NETO, Jaime Santana1

Resumo: Subestimado em Sergipe, Araripe Coutinho foi um poeta nordestino e


gay (queer), tornando-se um dissidente pelas suas escolhas de vida. Sua escrita
potencializou uma emersão em si mesmo e no cotidiano das frágeis relações
amorosas, que transgridem a normatividade do sistema logocêntrico. Este ensaio
vem apontar uma possível identidade do escritor, buscando entender como um
poeta que publicou 11 livros terminou seus dias como alguém que nunca existiu.
Palavras-Chave: Araripe Coutinho. Identidade. Pós-estruturalismo.

INTRODUÇÃO

Este ensaio surge da necessidade de entender a vida e a escrita poética do carioca,


radicado sergipano, Araripe Coutinho, dentro da dissonância entre o socialmente aceitável e o
excretado pelo olhar redutor de uma cruel sociedade, que por vezes avistava o escritor como
um caricato marginal. Burlando leis econômicas e de gênero, sua produção, ao longo dos seus
46 anos, misturou o sagrado e o profano de forma a justificar fazeres e castigos, transcorrendo
livremente pela sua homossexualidade e por uma, ainda não vislumbrada, bruma queer
(termo que na época da primeira obra araripiana ainda estava em construção nos Estados
Unidos), fatores estes que o deflagraram enquanto um artista subalternizado.

Possivelmente, por conta de sua produção libertária, o poeta passou a fazer parte de um
cenário literário não tão levado a sério, afirmação confirmada pelas baixas vendas de seus
livros, mesmo Araripe Coutinho sendo um operário da poesia. Foi através do escárnio popular,
resultado de quem não se encaixa nos paradigmas sociais nordestino/macho, que Araripe
construiu sua escrita, e, silenciosamente, montou sua teia de resistência ao ordinário.

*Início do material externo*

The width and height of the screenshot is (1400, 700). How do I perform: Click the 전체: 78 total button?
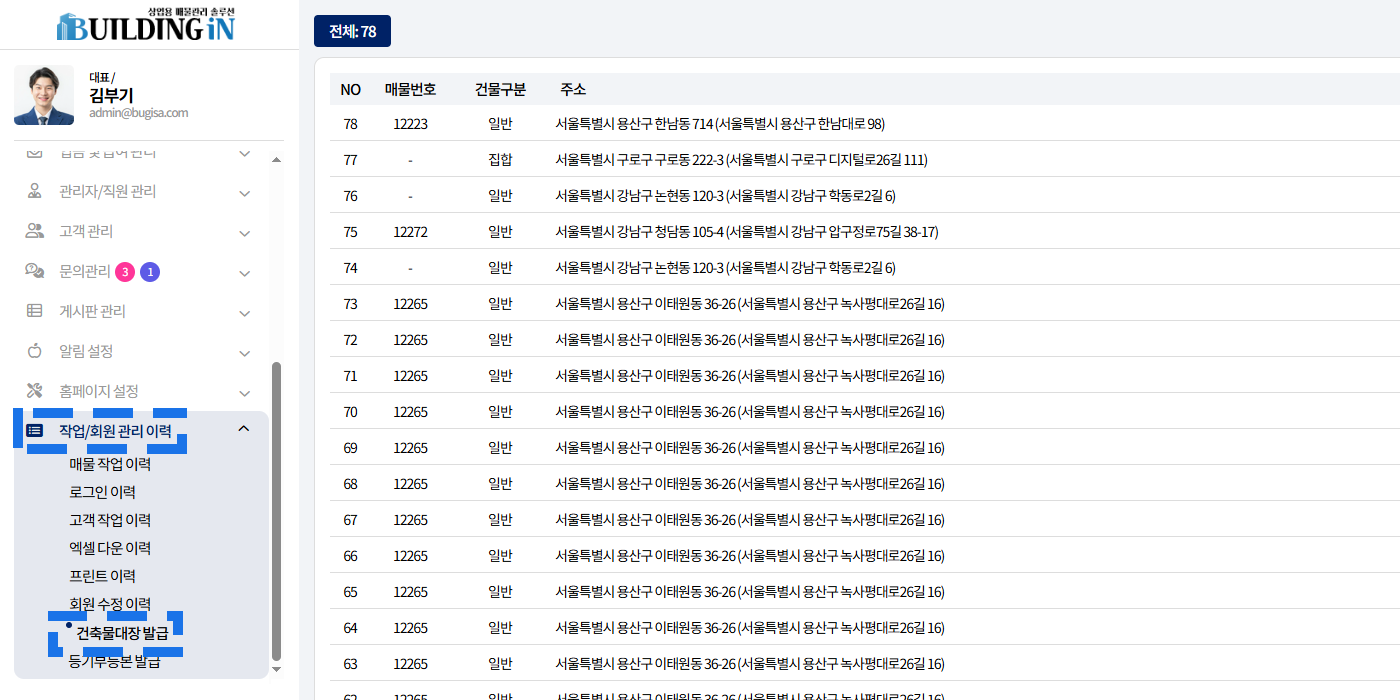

Quebrando os paradigmas do convencional, Araripe Coutinho lutou, em seu curto


tempo de vida, para se fazer existir, principalmente, através de sua poesia. Lançou 11 livros,
incluindo a obra que faz parte do título deste ensaio. Seus poemas são sofisticados e ao
mesmo tempo populares, e de forma simples e delicada, ele mostrou que a sua obra deve ser
pensada, e consumida, enquanto retrato do mundo atualmente, onde as discussões de gênero
e liberdade estão cada dia mais em voga, por exemplo.

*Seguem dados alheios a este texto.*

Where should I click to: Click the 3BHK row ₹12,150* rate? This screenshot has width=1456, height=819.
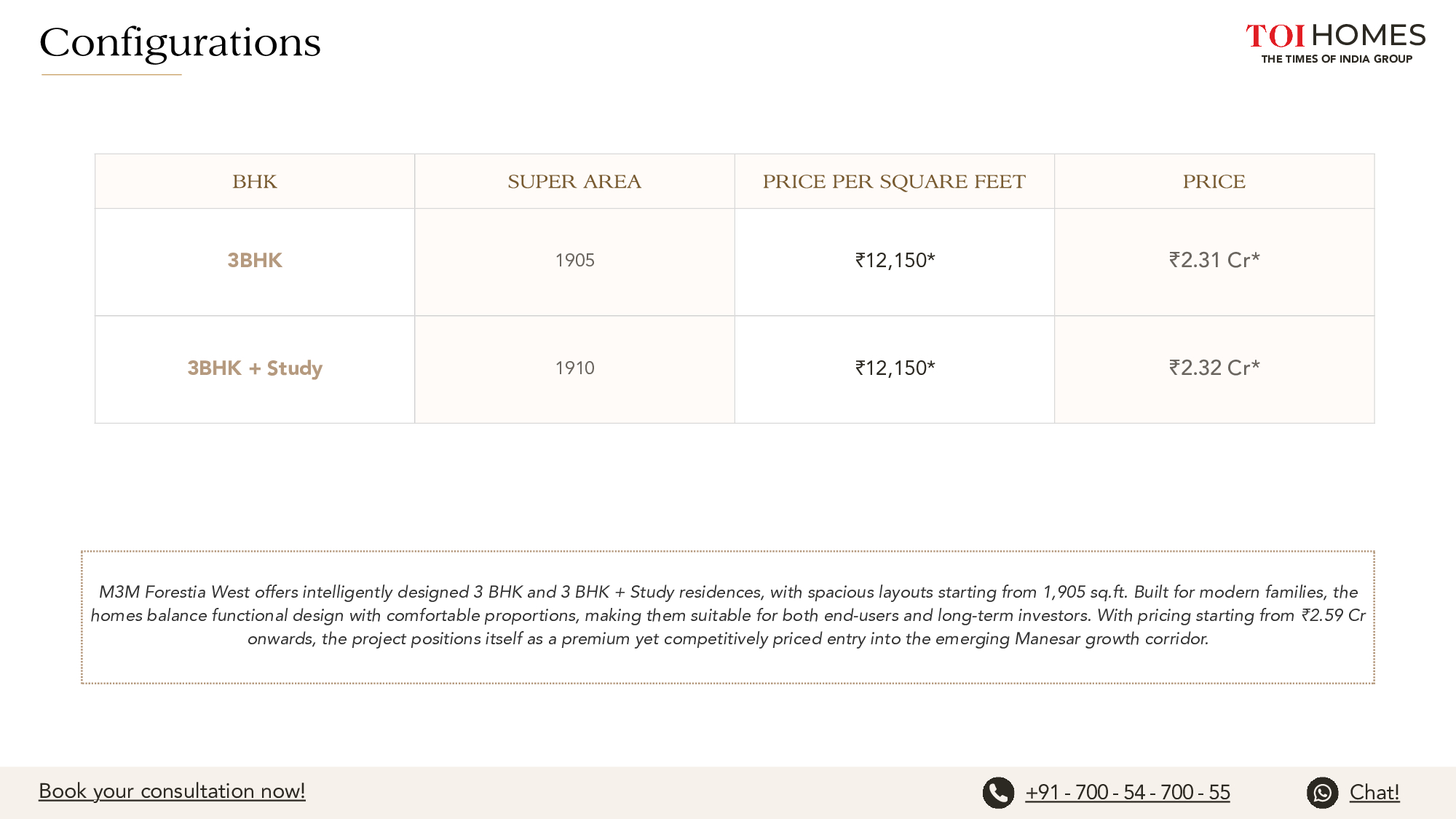pyautogui.click(x=894, y=260)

Para entender quem foi Araripe Coutinho é preciso mergulhar na história de vida deste
escritor, através de seus poemas iniciais. Sendo assim, este trabalho se aterá ao primeiro livro
1
Mestrando no Programa de Pós-Graduação em Crítica Cultural, Departamento de Linguística, Literatura
e Arte da Universidade do Estado da Bahia (UNEB). E-mail: jaimenetoparticular@gmail.com.
publicado por Araripe Coutinho, intitulado “Amor Sem Rosto” (1989), onde já é possível
vislumbrar alguns dos temas que serão constantemente tratados em suas poesias. Sete anos
após a sua morte, praticamente não existe nenhum estudo, em Sergipe, abordando a obra ou
a pessoa de Araripe Coutinho, o que vem a ser uma falta amarga para a produção poética,
literária e artística tanto do menor estado na nação quanto do próprio Brasil. Este ensaio tem a
chave para começar a quebrar o esquecimento sobre a pessoal e poesia de Araripe Coutinho, e
neste contexto também de findar a desvalorização artística, que fez parte da vida do poeta.

Analisando partes da primeira produção araripiana, este trabalho vai se costurando em


consonância com questões ligadas à identidade do ser poeta/homem trabalhada em Stuart
Hall; a homossexualidade não escondida do poeta, através dos apontamentos de Félix
Guattari, e ao pós-estruturalismo, marcado pelas mãos de Michel Foucault.

Araripe Coutinho deve ser visto e estudado enquanto um escritor-comunicador


brasileiro, principalmente, por sua poética em amarras, que dialoga com as bases
epistemológicas modernas, com suas nuances decoloniais ética, política e também estética.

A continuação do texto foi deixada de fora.